Until yesterday, I was running low on hope. Today, no matter what the odds say, I believe...

So, the Yankees thank you. And so do I.


Thursday, August 24, 2023

Stand-up guy.

 

No doubt, that will be the take in some places, after Brian Cashman's Punxsutawney Phil-like emergence yesterday to face the media over what he himself called the Yankees' "disaster" of a season.

In fact, Cashman was, as usual, more of a stand-up comic than a leader, making sure to tell the assembled sporting press:

"I think we've got a pretty good track record here. We've had a real good run of success. But this, at the same time, is not an easy sport. Nothing is guaranteed. So I guess I would counter, I don't think there's anyone on this planet that felt that the New York Yankees weren't a playoff-contending team.  I wouldn't say anybody on our roster, anybody on an opposing roster, or anybody in this room in the media—I doubt there's anybody that predicted that we're not a playoff team."

Ah, Brian, you crack me up!

First, Mr. Cashman has obviously NOT been reading this blog, sad to say. 

But let's unpack this a little:

"A playoff-contending team"??? 

Since 6 teams—or 40 percent of the league—now make the playoffs, what exactly does this even mean? In fact, the Yankees have been a playoff-contending team this year...and so what? 

As the estimable John Jastrzemski was saying last night on SNY, being a "playoff contender" wasn't supposed to be what the Yankees are all about. They are supposed to be a World Series contender. 

But that, as we've been told, is all a crapshoot. 

I also I love how many people Cashie includes in his "J'accuse" statement here. "Anybody on this roster"? Right, it very much matters what Oswaldo Cabrera thought about the Yankees' chances this year. "Anybody on an opposing roster"? C'mon, fess up, Timmy Anderson! You thought the Yanks had a chance to make the playoffs.

Far from "standing up," all that Cashman was trying to do was spread the blame here. To say, "You're no smarter than me, you media types, what with your suggestions that we have a left fielder and a third baseman and everything. So there."

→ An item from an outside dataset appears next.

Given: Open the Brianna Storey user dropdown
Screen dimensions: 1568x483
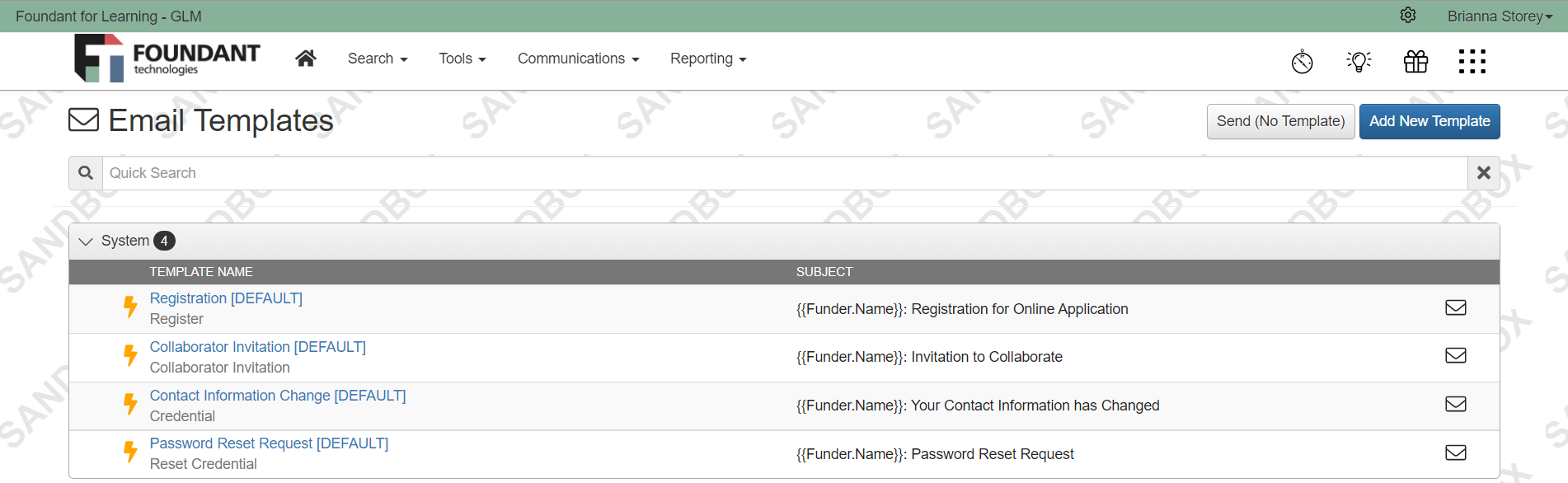Looking at the screenshot, I should 1500,16.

All in all, though, Cashman's comedy was a fairly predictable meal of buck-passing, garnished with false promises of future "evaluations."

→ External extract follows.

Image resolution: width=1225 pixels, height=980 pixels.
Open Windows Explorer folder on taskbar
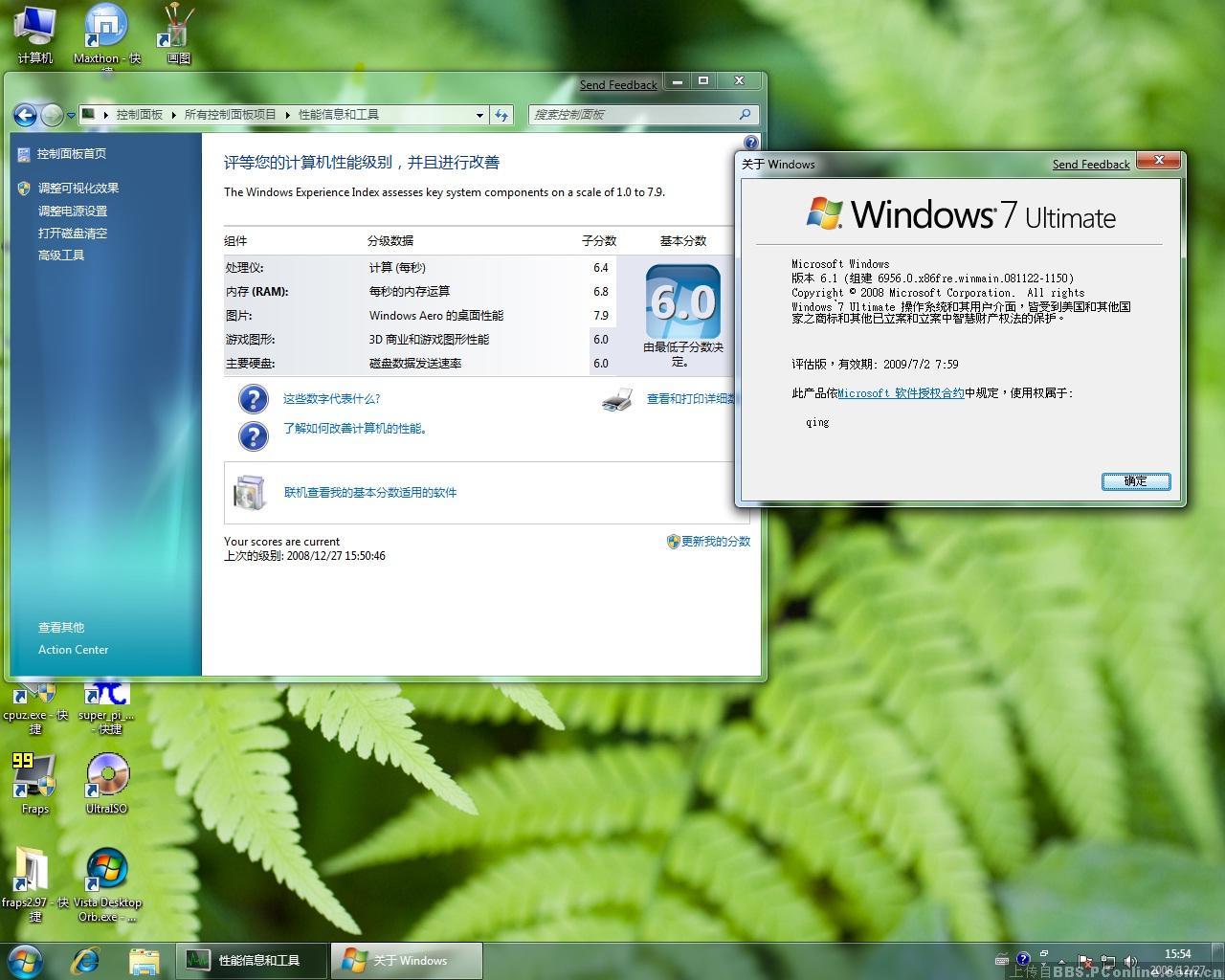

What really has me worried was Ma Boone's statement:

"It's all-consuming. That said, you always try to have a level of perspective that I certainly do in my life. School's getting ready to start, a couple going off to college and trying to be as present as you can be there, too. So you do try and separate, and I think I'm decent at it."

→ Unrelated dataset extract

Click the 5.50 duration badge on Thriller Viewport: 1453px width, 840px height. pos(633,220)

"Try to remember the kind of September

When life was slow and oh so mellow...

Try to remember the kind of September

When you were a tender and callow fellow

Try to remember and if you remember 

Then follow, follow..."

Uh, Aaron? You okay, man?




 

With epic IT IS HIGH game today at stadium, Yanks gain on Seattle, Toronto and Houston in Wild Card

 

Holy crap! We're only nine games back in the loss column.

No lengthy post today. I gotta coffee up. We won last night. Judge hit three. Sevy pitched well. It was, um, the Warshington Senators? Hooray. 

Today, the IIHIIFIIc Nation will converge upon Yankee Stadium to either jumpstart the 2023 Wild Card race, or sow the seeds of the 2024 Tankathon.

Whatever happens, we'll have our Starr Insurance jersey patches, which means  we can't lose, and we can't win. Because that's how insurance  works.

It's a Tomato Can Rubbah Match. And there aint no Rubbah Match like a tomato can one. Carry on, soldiers. See you at the game!

UPDATE: Just read where Cashman is vowing "a lot of internal assessments." Wow. Somebody's gonna get his parking slot moved.